Establishing General Principles

Two cases in particular, Daly v. General Steam Navigation Co., (1980) 3 All E.R. 696, an English Court of Appeal decision, and Fobel v. Dean (1991), 6 W.W.R. 408, a Saskatchewan Court of Appeal decision, provided precedent-setting judgments involving a claim for household services. Two main principles which are set out in Daly deal with the pre-trial and future loss of household services. First, a future loss was allowed, regardless of the intent, or lack of it, on the part of the plaintiff to hire replacement household labour to compensate for the lost capacity to undertake household work (see Daly at 701),

It is really quite immaterial, in my judgment, whether having received those damages the plaintiff chooses to alleviate her own housekeeping burden … or whether she chooses to continue to struggle with the housekeeping on her own and to spend the damages which have been awarded to her on other luxuries…

This reasoning was later advocated by Justice Vancise in Fobel and subsequently in recent Alberta cases (for instance see, McLaren v. Schwalbe (1994) 16 Alta. L.R. 108 at 138).

In Daly, it was deemed appropriate, to utilise the cost of hiring replacement domestic help to measure the damages, at least in terms of the future loss.
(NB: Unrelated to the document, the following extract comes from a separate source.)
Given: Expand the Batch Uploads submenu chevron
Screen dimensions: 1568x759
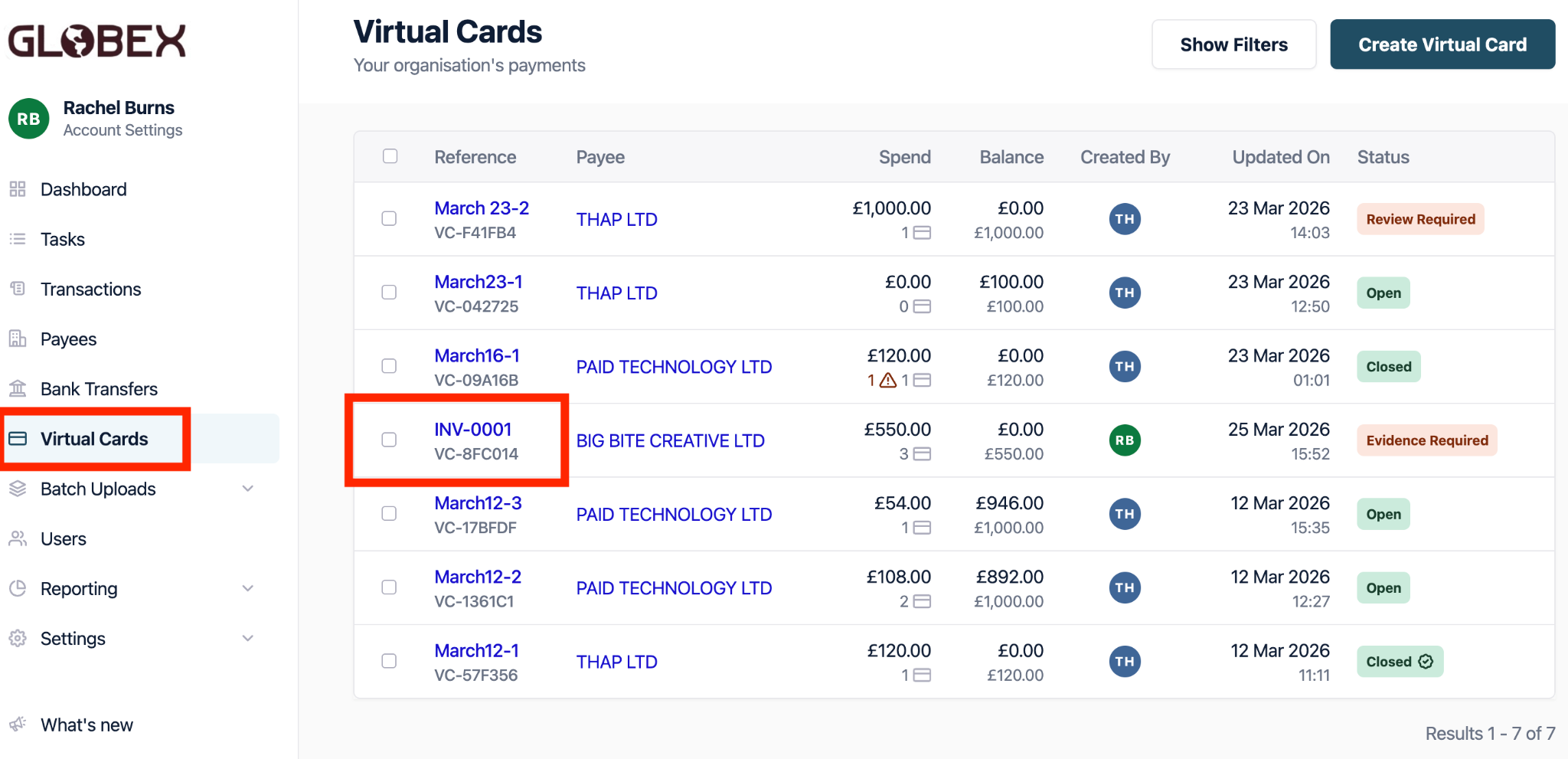Looking at the screenshot, I should [x=248, y=489].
In reference to the pre-trial period, however, Bridge, L.J. stated that the cost of replacement services was not an appropriate measure of the loss of housekeeping ability, which in that case was the additional difficulty experienced by the plaintiff in carrying out household duties. The loss, rather, should have been assessed as a part of the plaintiff’s general damages, and the additional pain, suffering and loss of amenity experienced by the plaintiff should be the measure of that loss. Despite this finding, the appeal court concurred with the trial judge regarding the amount of compensation, although the compensation in the lower court was based on the cost of replacement help.

In Fobel, at 423, Vancise J.A. commends the approach to the impairment of housekeeping ability taken in Daly, which awards the plaintiff for her loss of ability rather than relying on the prior “antiquated if not sexist” approach which compensated a third party for the loss of services previously provided to them by the victim. Also recognised, at 424, is the need to consider and define the notion of housekeeping capacity. Vancise J.A. notes that Daly provides a basis for this type of consideration when two major roles are delineated: first, “ordinary housework”; and second, “proper supervision of children”. Vancise J.A. takes this concept further, classifying the former type of duty as “direct labour”, the loss of which can be replaced quite readily by employing household labour, and the latter as “management or indirect labour” which encompasses the duties of a homemaker which are less tangible, such as household management and those aspects of the care of children which extend beyond physical care. The point is made that the latter is much more difficult to replace, and that it is up to the trial judge to ascertain to what extent ability has been impaired, in the case of either component. Despite this clearly enunciated view, the award did not incorporate a separate amount for the loss of “management” as evidence had not been brought forward on which to base a loss for that component.

Substantiating the Loss

While there seems to be consensus that the loss of household services is compensable, there is less agreement concerning the evidence that should be brought forward to substantiate the extent of the loss. As aptly stated by the Court of Appeal in Mason v. Peters (1982), 139 D.L.R. (3d) 104 at 110, “Precise proof is manifestly impossible, but if a basis for reasonable ascertainment of the amount of damages has been established, the court will make the assessment as best it can with what it has.”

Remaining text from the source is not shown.